While track officials and horsemen make their final decisions on the composition of Santa Anita's new dirt racing surface, crews are to begin removal of the existing Pro-Ride synthetic material Oct. 11.

It is estimated the new main track will be ready for training by Dec. 6, according to a statement released by Santa Anita Sept. 30. The traditional winter/spring meeting is to begin on Dec. 26.

“Our Chairman, Frank Stronach, has made it abundantly clear that Santa Anita will install a state of the art, all natural dirt surface, that our best customers feel most comfortable with and that a majority of our owners, jockeys and horsemen feel more comfortable competing on,” said George Haines, Santa Anita president .

“This has been quite a process, one of great expense. We want to sincerely thank the City of Arcadia for expediting our requests for permits, which are needed in order to embark upon a project of this nature."

Haines said that project manager Ted Malloy, following a meeting with horsemen Sept. 28, is "close to a consensus as to what the composition of the soil is going to be."

Malloy, who has nearly four decades of experience in track maintenance, has overseen the installation of surfaces in several different locations around the country, Haines said.

“We stand on hallowed ground here at Santa Anita and we’re excited about getting back to natural dirt," Haines said. "Our fans and horsemen have told us they too are very anxious to get back to live racing on Dec. 26.”

Malloy said that safety is his number one priority.

“Whenever we build a track anywhere, our main concern is that horse and rider are safe,” he said. “This surface will be similar to those at Gulfstream, Churchill Downs, and to the Oklahoma track at Saratoga. The biggest challenge we’re facing is finding the right mix of soils.

“We’re going to put nine inches of a mixture of sand and clay on top of an eight-inch base. We can then harrow the cushion out of it and we can make it compacted enough that it’s going to sustain the weight of a horse going 40 miles per hour. This will enable us to make adjustments to the cushion as needed, depending on weather and traffic conditions.”

In the event of significant rainfall, Malloy said that unlike the current synthetic surface, Santa Anita’s new main track will not, for the most part, drain vertically. Santa Anita lost race days over the past three years due to the poor drainage of the synthetic track after heavy rainfall.

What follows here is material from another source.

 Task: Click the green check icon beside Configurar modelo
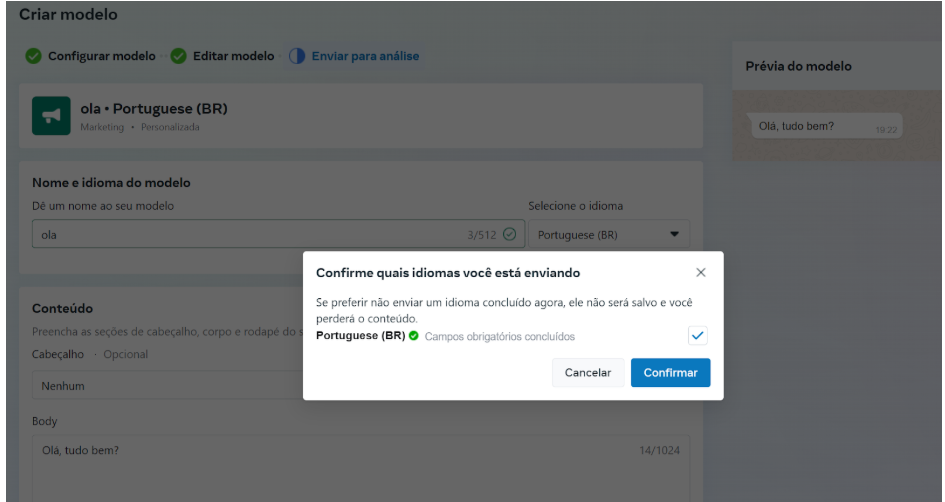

“This will be a traditional dirt surface in the sense that it will be a mixture of clay and sand and most of the water will be sheeted to the inside (rail) and the rest will evaporate," Malloy said. "The dirt surface that was here a few years ago had quite a bit of clay in it and when it was sealed (with heavy equipment), it became very hard which is something we want to avoid.”

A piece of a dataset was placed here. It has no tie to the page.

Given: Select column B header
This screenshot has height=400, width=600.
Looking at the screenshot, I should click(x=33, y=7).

Malloy said that in order to get the desired mixture for the top nine inches, the soils that are delivered to Santa Anita will be mixed on-site.

“We need to mix the top layer here," he said. "We’ve been able to find most of the materials locally, but the clay may have to come from a source that’s a little further away. This way we can directly oversee the mixing process and make sure it’s exactly what we need.”

Haines noted that Santa Anita has conducted an exhaustive search in order to find the best dirt to run on.      

“We are going to be using the best soils available and we are very confident they are going to meet our needs,” said Haines. “It’s imperative that we get the right materials and the right mix of materials, as we anticipate having approximately 2,000 horses a day training over this surface, in addition to running eight to 10 races a day. It should be a great track to run on.”

Santa Anita has requested a waiver from the California Horse Racing Board to return to a natural dirt surface. The CHRB, which is expected to rule next month, currently mandates that major Thoroughbred tracks such as Santa Anita can be licensed only if they provide a synthetic racing surface.